*Extracted entries:*
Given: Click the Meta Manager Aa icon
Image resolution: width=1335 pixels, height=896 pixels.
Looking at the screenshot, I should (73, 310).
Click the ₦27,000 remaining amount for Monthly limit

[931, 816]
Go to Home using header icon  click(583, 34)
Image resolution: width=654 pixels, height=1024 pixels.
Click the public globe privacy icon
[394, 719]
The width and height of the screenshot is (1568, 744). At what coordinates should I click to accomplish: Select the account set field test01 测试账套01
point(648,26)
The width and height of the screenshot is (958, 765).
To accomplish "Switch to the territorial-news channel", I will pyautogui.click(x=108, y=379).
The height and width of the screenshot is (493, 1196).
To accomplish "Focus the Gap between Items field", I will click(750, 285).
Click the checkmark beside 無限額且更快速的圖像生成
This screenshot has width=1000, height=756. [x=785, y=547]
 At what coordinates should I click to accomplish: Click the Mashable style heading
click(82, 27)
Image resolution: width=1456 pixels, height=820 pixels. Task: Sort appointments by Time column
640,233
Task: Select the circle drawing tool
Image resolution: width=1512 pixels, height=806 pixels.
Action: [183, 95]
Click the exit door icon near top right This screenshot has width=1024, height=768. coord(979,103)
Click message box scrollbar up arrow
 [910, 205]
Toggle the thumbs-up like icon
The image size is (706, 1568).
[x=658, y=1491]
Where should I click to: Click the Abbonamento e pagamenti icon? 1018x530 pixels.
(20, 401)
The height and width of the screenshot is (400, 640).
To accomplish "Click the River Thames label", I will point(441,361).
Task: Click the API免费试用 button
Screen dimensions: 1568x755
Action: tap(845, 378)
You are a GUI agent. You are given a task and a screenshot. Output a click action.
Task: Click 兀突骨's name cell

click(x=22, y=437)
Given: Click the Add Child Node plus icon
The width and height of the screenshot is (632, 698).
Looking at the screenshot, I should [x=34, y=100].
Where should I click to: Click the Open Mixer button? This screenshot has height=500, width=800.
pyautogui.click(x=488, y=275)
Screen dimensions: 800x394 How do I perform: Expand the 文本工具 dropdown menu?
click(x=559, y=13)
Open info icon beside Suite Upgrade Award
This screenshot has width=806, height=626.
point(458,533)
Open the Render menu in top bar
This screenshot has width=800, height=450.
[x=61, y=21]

*What to work on:* Please print the records above exactly from their first line. End with the line containing "Image resolution: width=654", and include it.

*Response for this exercise:*
Given: Click the Meta Manager Aa icon
Image resolution: width=1335 pixels, height=896 pixels.
Looking at the screenshot, I should (73, 310).
Click the ₦27,000 remaining amount for Monthly limit

[931, 816]
Go to Home using header icon  click(583, 34)
Image resolution: width=654 pixels, height=1024 pixels.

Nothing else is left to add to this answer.